The Air Travel Answer Lady is here to help. Just send your queries to "Dear Airy," and she will favor you with a reply. Dear Airy:
I am taking a flight from Washington to Atlanta. We've been sitting on the runway for four hours. How do I know if I will have enough air to breathe until we take off? -- Patty Faye Dimetres Dear Patty:
Four hours is not too long a time to wait on the runway these days. What I always do for my own safety is carry a canary in my pocket. When the canary keels over dead I know it's time to slide down the emergency chute. Dear Airy:
I was told I could fly to San Francisco for $99. But when I arrived at the airport I was informed that particular fare was only good on Columbus Day. I asked them if they had any other bargains, and they told me they had a red-eye special to El Paso with intermediate stops in Charlotte, N.C., and Billings, Mont., for $355. Is someone giving me the business? -- Jane Cohen Dear Jane:
Your airline is only charging you what the market will bear. Thanks to deregulation its fares must compete with the other carriers on the same route. This is how the fare-war works: The various airlines announce bargain tickets for the same destination, which are sold out just as you get to the counter. You then have the choice of paying the regular fare or canceling the flight, which carries a penalty of five years in prison. Dear Airy:
Are there any regulations spelling out the width of seats and leg room on American carriers? -- Philip and Myrna Aiello Dear Philip and Myrna:
There are strict rules concerning the transport of pets and domestic animals in flight, but they do not apply to humans. For example, pets are not required to eat airline food, but human passengers are. The reason for this is the FAA knows every pet is dear to someone. But the government still considers human beings to be excess baggage. Dear Airy:
When the flight I'm on has a near miss in the air, do the people on my plane wave to the passengers on the other plane, or should they wave to us? -- Kay Roberts Dear Kay:
In a near-miss situation either side may wave first, but only the pilots can make rude gestures with their fingers. Dear Airy:
Why do you see so many little kids flying on planes these days? -- Kathy Bye Dear Kathy:
More children are flying now than ever before because it's cheaper for a mother to travel with her kids than put them into a day-care center.

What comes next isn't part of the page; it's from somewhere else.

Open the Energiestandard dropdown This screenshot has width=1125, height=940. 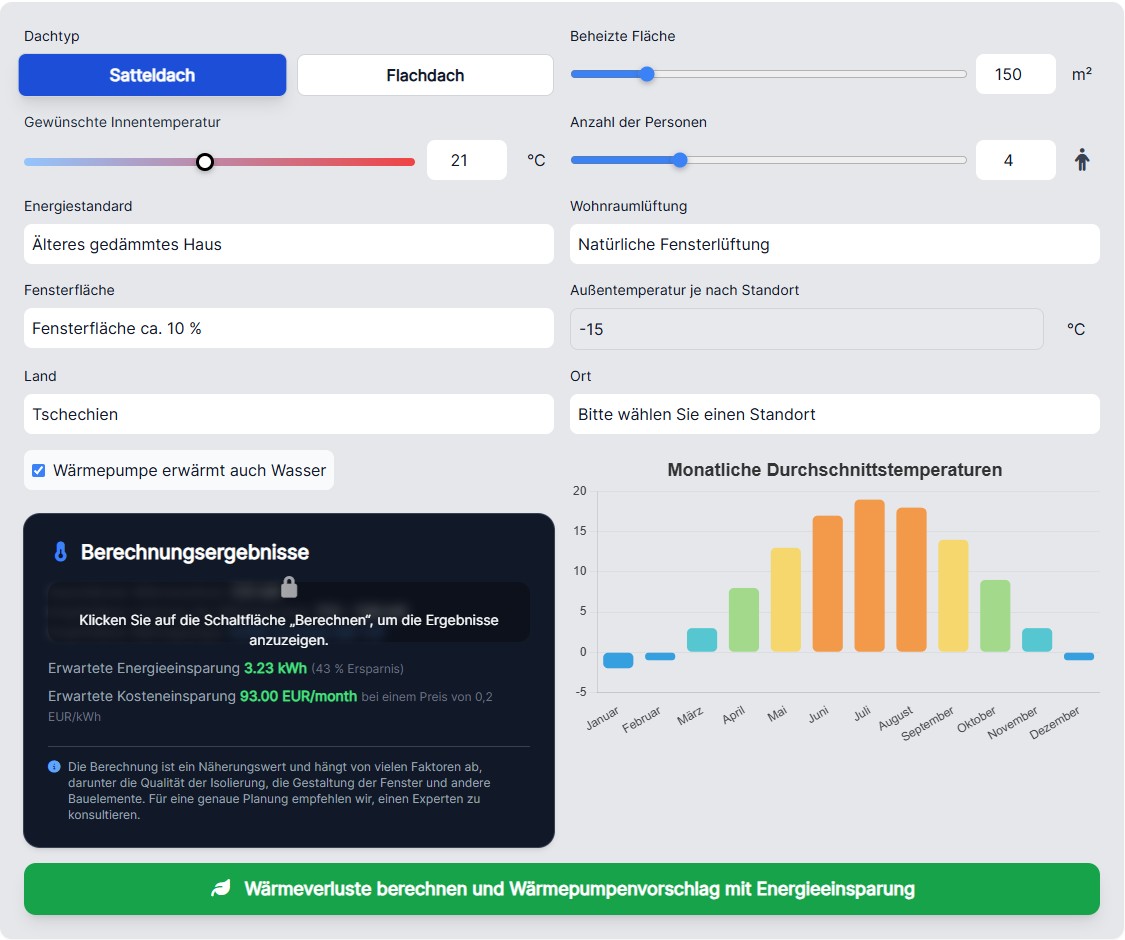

Most of the mothers you see on planes have no particular destination in mind and are just killing time until their husbands can take them to Burger Chef for dinner. Dear Airy:
Do airborne pilots get extra pay for telling you what cities you are flying over? -- John R. Proffitt Dear John:
No, they are all volunteers who delight in giving a tour of the earth at 40,000 feet. These pilots believe a passenger will lose his sense of awe if he doesn't know he has just flown over Topeka, Kan.